Main

Targeted treatment with antiangiogenic therapy has become standard of care for the treatment of most patients with metastatic clear cell renal cell carcinoma (mRCC) based upon improvements in progression-free survival (PFS) in several randomised phase III clinical trials (Escudier et al, 2007a, 2007b; Motzer et al, 2007; Sternberg et al, 2010). With more than one choice of therapy available for patients with mRCC, clinical decision making is more complex, and data on other outcomes in addition to efficacy, such as quality of life and safety, have become increasingly important.
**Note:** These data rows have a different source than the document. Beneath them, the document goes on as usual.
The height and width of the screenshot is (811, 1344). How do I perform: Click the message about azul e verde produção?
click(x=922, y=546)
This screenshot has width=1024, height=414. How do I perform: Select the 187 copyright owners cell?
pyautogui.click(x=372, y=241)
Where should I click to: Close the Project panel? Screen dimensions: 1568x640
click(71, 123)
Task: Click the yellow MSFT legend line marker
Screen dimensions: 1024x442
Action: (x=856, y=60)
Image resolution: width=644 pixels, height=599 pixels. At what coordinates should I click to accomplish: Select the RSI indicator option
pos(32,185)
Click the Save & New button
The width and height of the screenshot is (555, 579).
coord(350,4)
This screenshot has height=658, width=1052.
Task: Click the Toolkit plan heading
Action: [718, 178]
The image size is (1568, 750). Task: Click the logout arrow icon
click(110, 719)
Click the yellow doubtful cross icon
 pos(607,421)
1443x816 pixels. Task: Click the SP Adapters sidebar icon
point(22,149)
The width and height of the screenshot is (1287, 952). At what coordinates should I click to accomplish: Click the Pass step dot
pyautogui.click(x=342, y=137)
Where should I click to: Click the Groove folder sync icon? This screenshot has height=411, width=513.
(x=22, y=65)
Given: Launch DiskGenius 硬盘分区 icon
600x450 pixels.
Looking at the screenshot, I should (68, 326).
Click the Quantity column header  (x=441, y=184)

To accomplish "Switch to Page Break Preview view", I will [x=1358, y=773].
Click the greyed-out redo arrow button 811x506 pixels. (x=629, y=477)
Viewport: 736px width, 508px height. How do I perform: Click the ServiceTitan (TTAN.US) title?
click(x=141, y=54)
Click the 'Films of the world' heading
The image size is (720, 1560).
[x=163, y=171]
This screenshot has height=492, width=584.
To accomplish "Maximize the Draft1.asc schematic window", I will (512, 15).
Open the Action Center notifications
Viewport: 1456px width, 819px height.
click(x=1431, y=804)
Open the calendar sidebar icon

Most often, treatments are compared by a head-to-head analysis of each trial endpoint separately. For purposes of a primary analysis, this approach is reasonable. However, this approach may not be ideal if there are important tradeoffs between endpoints such as an increased time with side effects of treatment but longer time to progression in one arm compared with the other.

One method that allows integration of both the quality and quantity of survival time is the Time Without Symptoms of disease progression or Toxicity of treatment or TWiST analysis, and its extension the quality-adjusted TWiST or Q-TWiST (Gelber and Goldhirsch, 1986; Goldhirsch et al, 1989). The primary hypothesis of these methods is that patients with no disease symptoms or treatment toxicity have better health-related quality of life than those who have disease symptoms and toxicity. Q-TWiST was first used to evaluate adjuvant therapy for breast cancer (Gelber et al, 1991), and has since been widely applied to other settings and cancers (Gelber et al, 1996; Rosendahl et al, 1999; Sherrill et al, 2008; Marcus et al, 2010; Zbrozek et al, 2010).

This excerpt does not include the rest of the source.